German Publishers Go After Google; Apparently Very Confused About How The Internet Works

from the welcome-to-online dept

It looks like Germany may be a new front in clueless attacks on Google. With newspapers and magazines admitting that they're too clueless to know what to do with traffic Google sends them, officials in Germany are opening an antitrust investigation into Google based on some of the most ridiculous logic we've heard to date:
Hans-Joachim Fuhrmann, a spokesman for the German Newspaper Publishers Association, said the Web sites of all German newspapers and magazines together made 100 million euros, or $143 million, in ad revenue, while Google generated 1.2 billion euros from search advertising in Germany.

"Google says it brings us traffic, but the problem is that Google earns billions, and we earn nothing," Mr. Fuhrmann said.
Okay. Let's pick apart this apples and oranges comparison. First off, Google earns 1.2 billion euros from search advertising which has almost nothing to do with news. It comes from people searching for cameras or cribs or cars. Google News had no advertising at all for most of its existence and only introduced ads in the US less than a year ago. In other words, no, Google is not making more than newspapers and magazines when it comes to its News site in Germany.

And, even if Google was making more money (which, again, there's no evidence that this is true), that still doesn't excuse Fuhrmann's claims -- which basically amount to him admitting that Google figured out how to make money and the companies he represents did not. Yet the publishers he represents had all of the advantages in the world. They were local. Google was not. They had been around for many more years than Google. They had brand recognition and loyalty that Google did not. Furhmann is basically admitting what a colossal failure the companies he represents have been. They failed to capitalize on a huge opportunity.

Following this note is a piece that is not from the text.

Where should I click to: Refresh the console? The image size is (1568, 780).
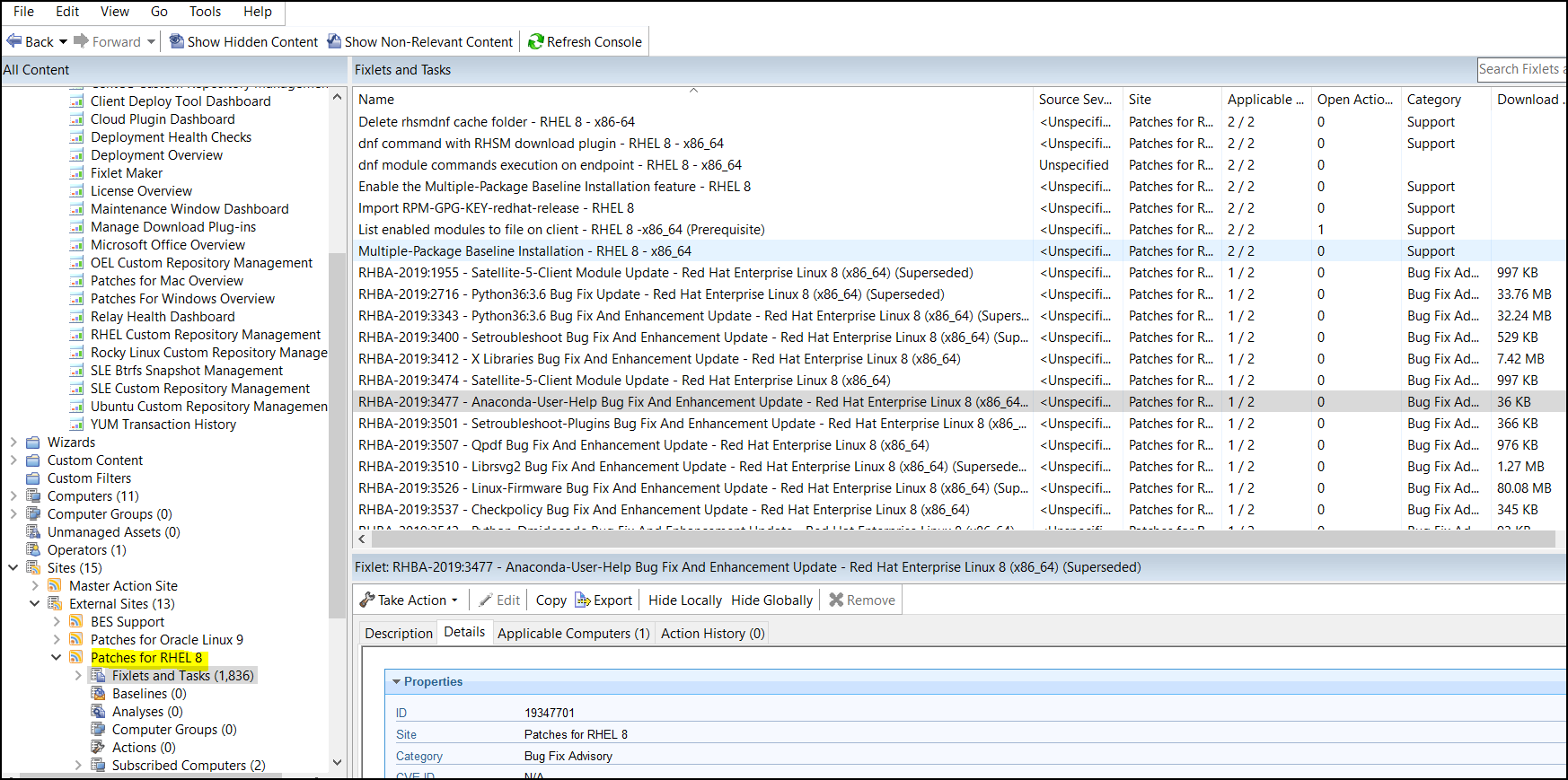coord(585,41)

And now, when Google sends them traffic, they are still failing to use that traffic wisely. And then they blame Google for it? Wow.
The publishers also complained about what they saw as a lack of transparency in the way Google presents search results and news snippets in its Google News service, saying the company was manipulating the results to help maintain its strong position....

"We often feel like Web sites are elevated in Google's search results if they have a strong business relationship with Google, and we think we can prove it," Mr. Fuhrmann said.
So go ahead and prove it. First of all, Google is a private company and can rank sites however it wants. It's an opinion of what Google feels is most relevant. If Google was not doing a good job, then people would go away. So basically, at this point, Fuhrmann hasn't just admitted that the publishers he represents have failed miserably to set up even the most basic business models for adapting to the internet, he's now suggesting that Google is purposely handicapping its own site by not presenting the absolute best results!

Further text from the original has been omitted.